Sujir Pritha Nayak, UTSW -Dallas, Dallas, TX, United States; Mariela sanchez-Rosado, Joe DiMaggio Children's Hospital at Memorial Regional Hospital, Hollywood, FL, United States; Jordan D. Reis, Mednax, Baylor Scott & White Dallas, Dallas, TX, United States; Priya Sharma, University of Texas Southwestern Medical School, Dallas, TX, United States; Larry S. Brown, Parkland Health, Dallas, TX, United States; Kate Louise Mangona, University of Texas Southwestern Medical School, Dallas, TX, United States; David B.. Nelson, UT Southwestern Medical Center, Dallas, TX, United States; Myra H. Wyckoff, University of Texas Southwestern Medical School, Dallas, TX, United States; Patti J. Burchfield, University of Texas Southwestern Medical School, Dallas, TX, United States; Pollieanna M. Sepulveda, UTSouthwestern, Dallas, TX, United States; Imran N. Mir, University of Texas Southwestern Medical School, Plano, TX, United States; Luc P. Brion, UT Southwestern Medical Center, Dallas, TX, United States; Anita Thomas, University of Texas Southwestern Medical School, McKinney, TX, United States

Background: Necrotizing enterocolitis can be a devastating disease especially if not diagnosed and treated on time. Serial assessments of Neonatal Sequential Organ Failure Assessment (NSFOA) has been shown to predict surgical NEC and mortality, however that score may be low at the time of initial evaluation and increase progressively with clinical deterioration.

Objective: To develop a score which will accurately predict NEC stage III/ mortality at the time of initial sepsis evaluation in babies with a suspicion of NEC.

Design/Methods: This is a retrospective cohort study of preterm infants < 33 weeks or < 1500 grams at birth with a suspicion or diagnosis of NEC born at Parkland Hospital between 2009-2021. Infants were divided into stage I, II, III according to modified Bell's classification. Various variables obtained at the time of sepsis evaluation for suspicion of NEC were entered into logistic regression models and assessed using the area under the curve (AUC). We combined NSOFA score with Hyperglycemia, Hyperkalemia, Acidosis along with pneumoperitoneum and abdominal compartment syndrome into HASOFA score.

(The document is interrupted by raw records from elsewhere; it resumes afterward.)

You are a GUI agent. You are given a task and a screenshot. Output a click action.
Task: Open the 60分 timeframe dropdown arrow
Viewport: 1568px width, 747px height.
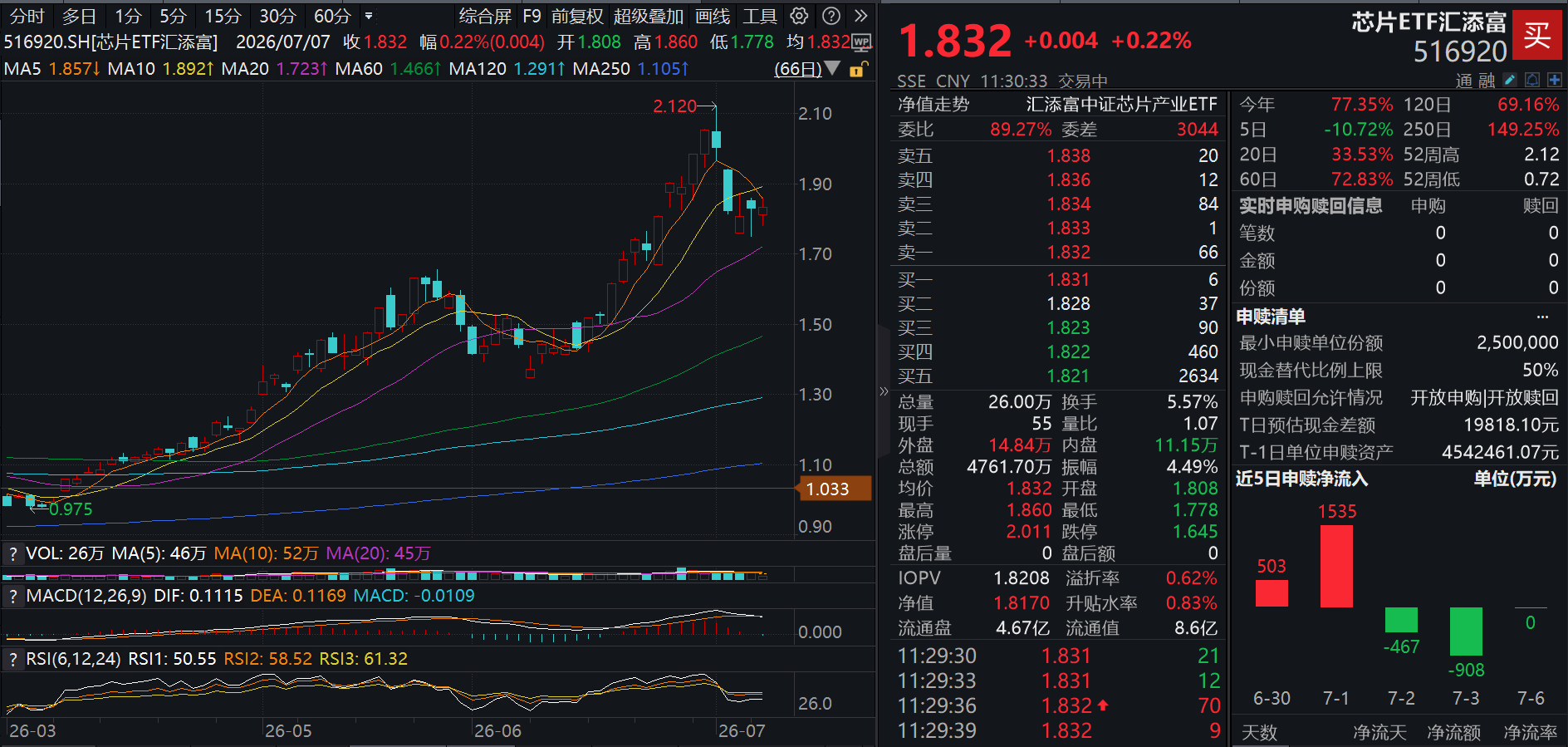click(x=369, y=16)
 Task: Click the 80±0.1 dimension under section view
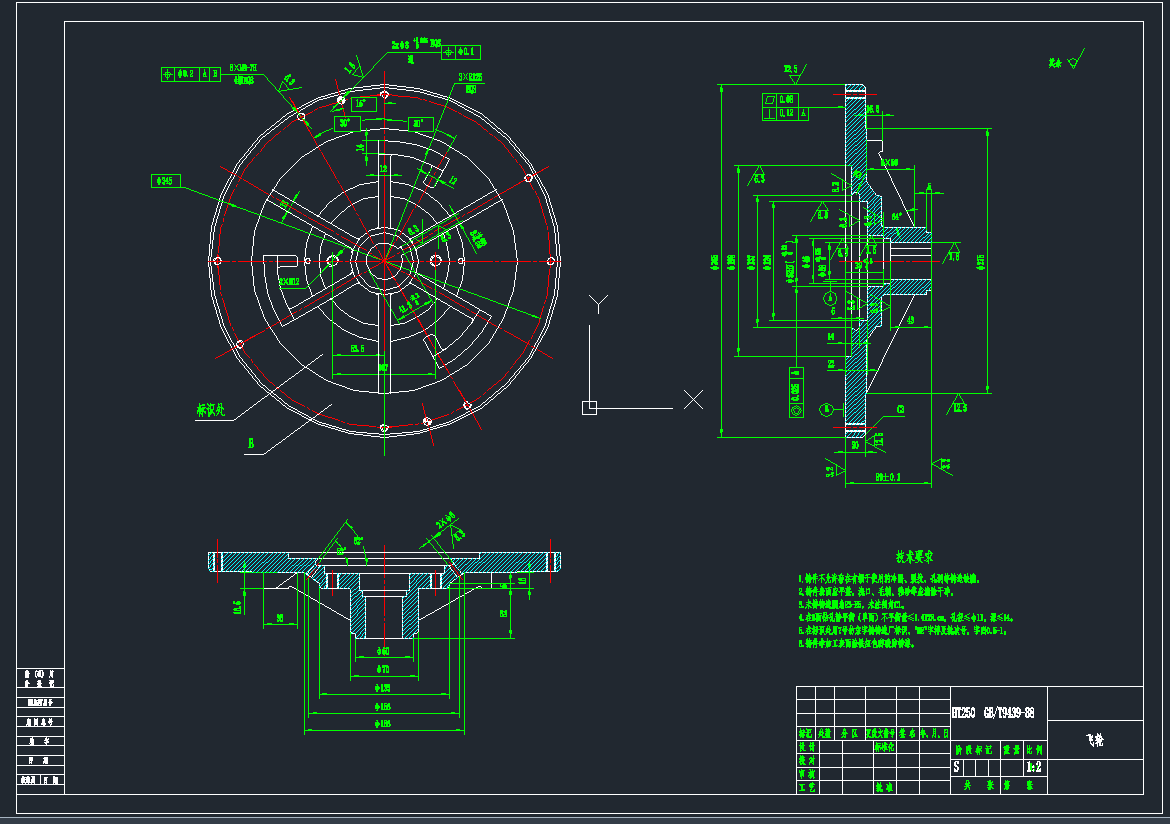pyautogui.click(x=887, y=478)
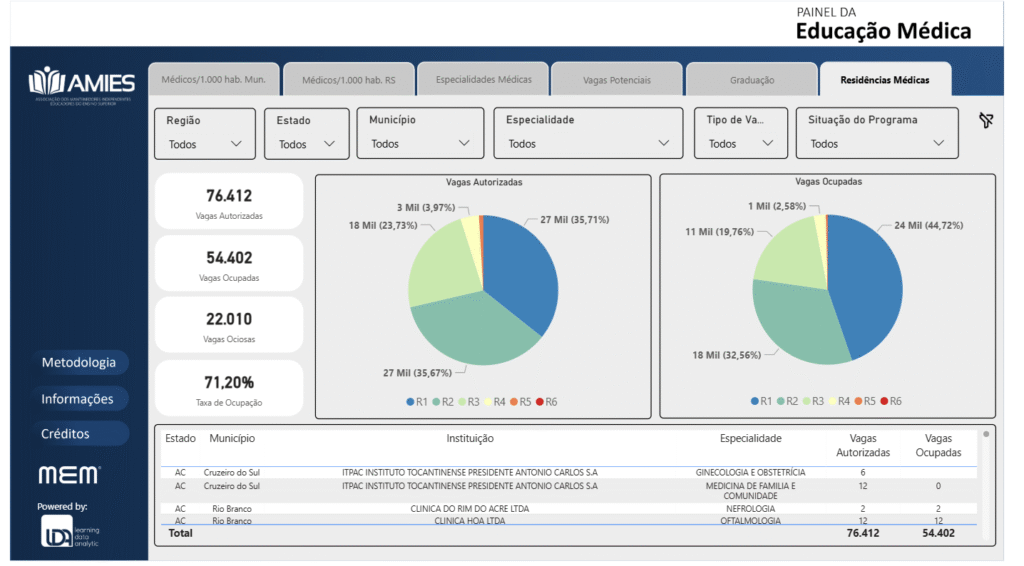Click R4 legend marker under Vagas Ocupadas
The image size is (1024, 566).
pos(829,401)
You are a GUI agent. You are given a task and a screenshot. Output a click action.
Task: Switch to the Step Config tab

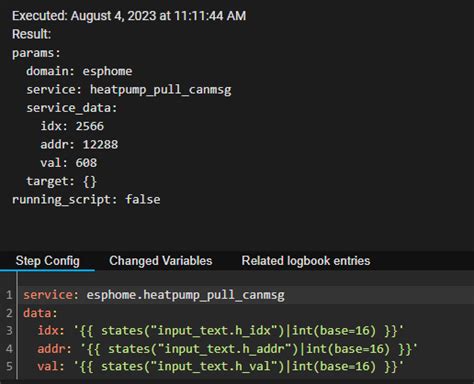tap(48, 261)
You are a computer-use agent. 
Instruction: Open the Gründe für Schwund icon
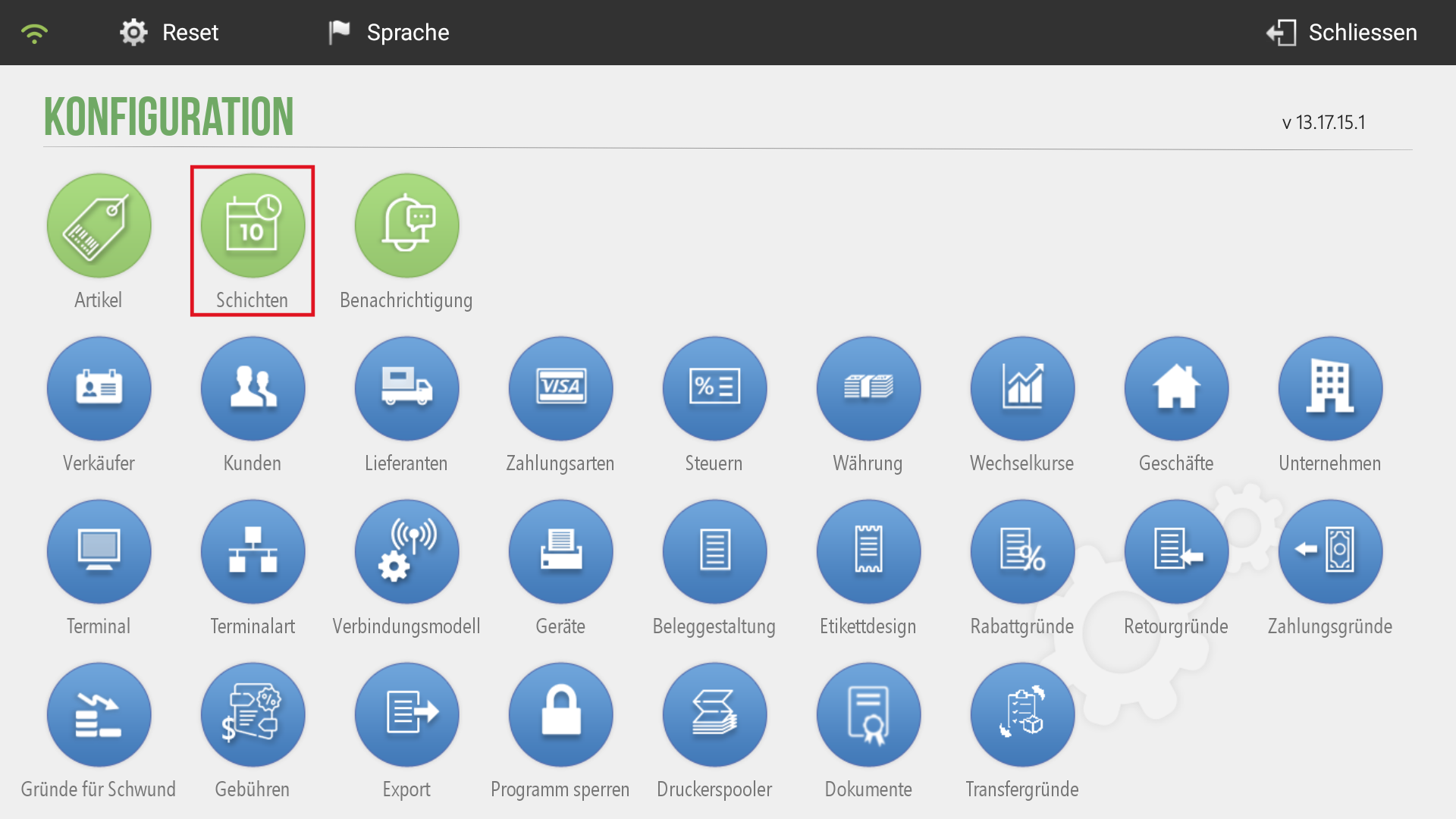(x=99, y=715)
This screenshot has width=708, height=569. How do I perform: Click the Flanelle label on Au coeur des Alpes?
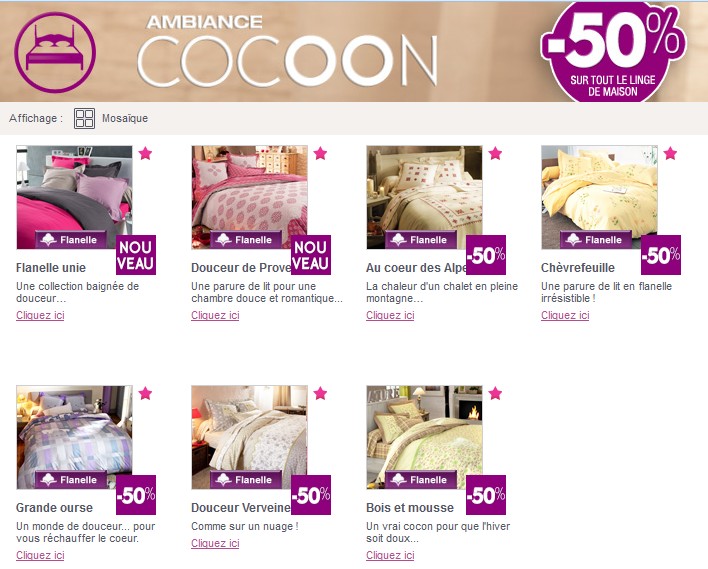point(421,240)
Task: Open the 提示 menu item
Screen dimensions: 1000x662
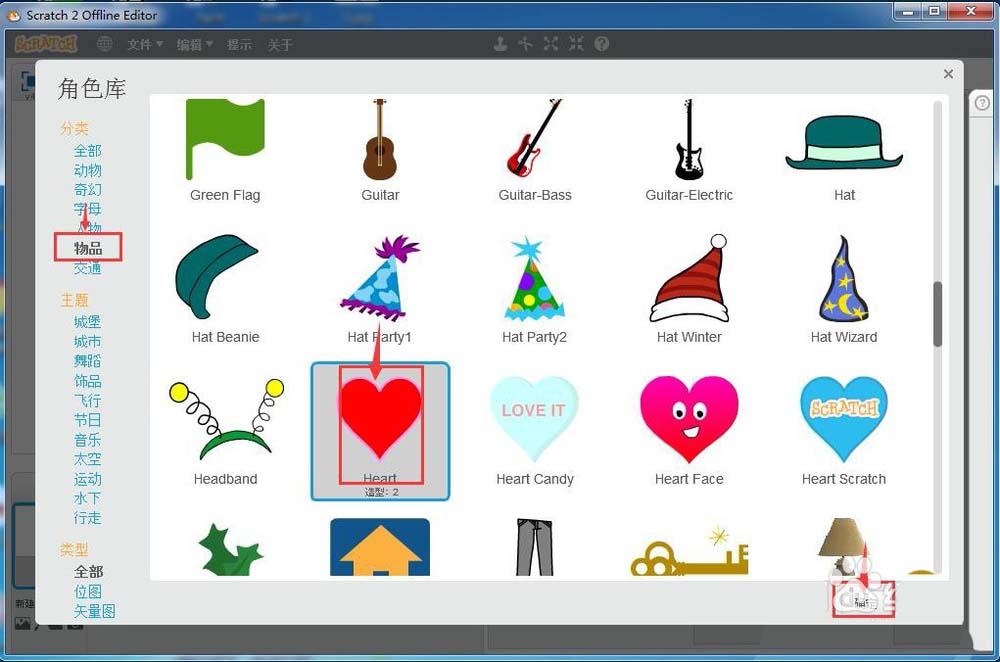Action: [239, 45]
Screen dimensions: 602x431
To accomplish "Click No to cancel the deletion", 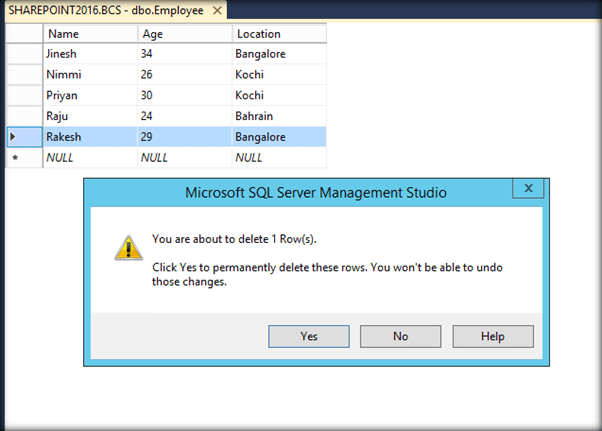I will [400, 336].
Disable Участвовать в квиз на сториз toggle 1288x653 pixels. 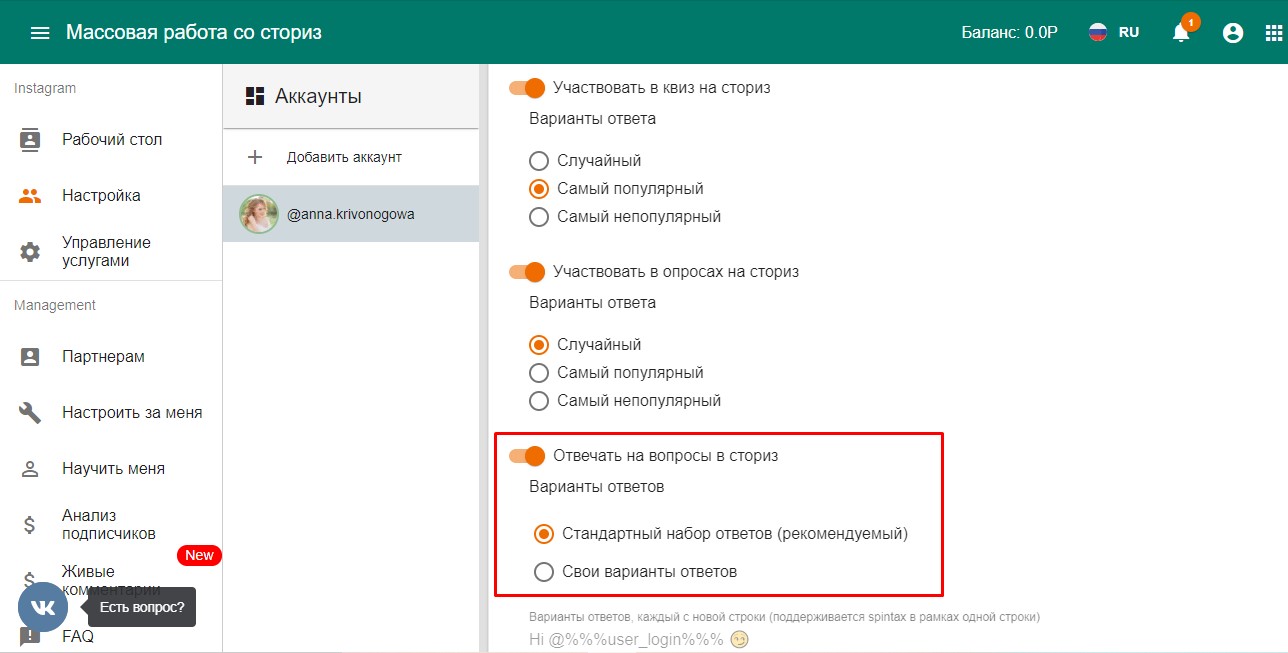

Results: In our Cohort (n=271), 122 infants had NEC stage I, 72 stage II, and 77 Stage III NEC. Maternal and infant characteristics at birth were similar in all groups except gestational age (GA) which was higher in NEC II(P=0.006). Several variables not included in NSOFA but, collected at the time of initial sepsis evaluation reached statistical significance in bivariate comparisons such as acidosis, hyperglycemia and hyperkalemia (Table 1&2). Stepwise logistic regression showed that HASOFA was a better predictor of NEC III/ death than NSOFA. The final models, including either NSOFA/HASOFA, GA and use of inotropes for hypotension within 1 week, had an AUC =0.85 with NSOFA vs AUC =0.93 with HASOFA. (Table 3). When the cut off probability of NECIII/Death based on the HASOFA model was set at 0.2 it resulted in a sensitivity of 91% and specificity of 88%, at the time of initial evaluation, at 0.4 it resulted in 82 % and 90% respectively, and at of 0.7 it was 74% and 96% respectively. Respective values for the NSOFA model are at 84% and 75% for the cut off 0.2, 65% and 91% for0.4 and 50%and 97% for 0.7.

Conclusion(s): This data suggests using HASOFA instead of NSOFA evaluation can enhance the accuracy in predicting NECIII/ death at the time of initial evaluation in this population. After further validation, we speculate this score can be used in decision making for babies with suspicion of NEC especially in hospitals that do not have surgical resources in house.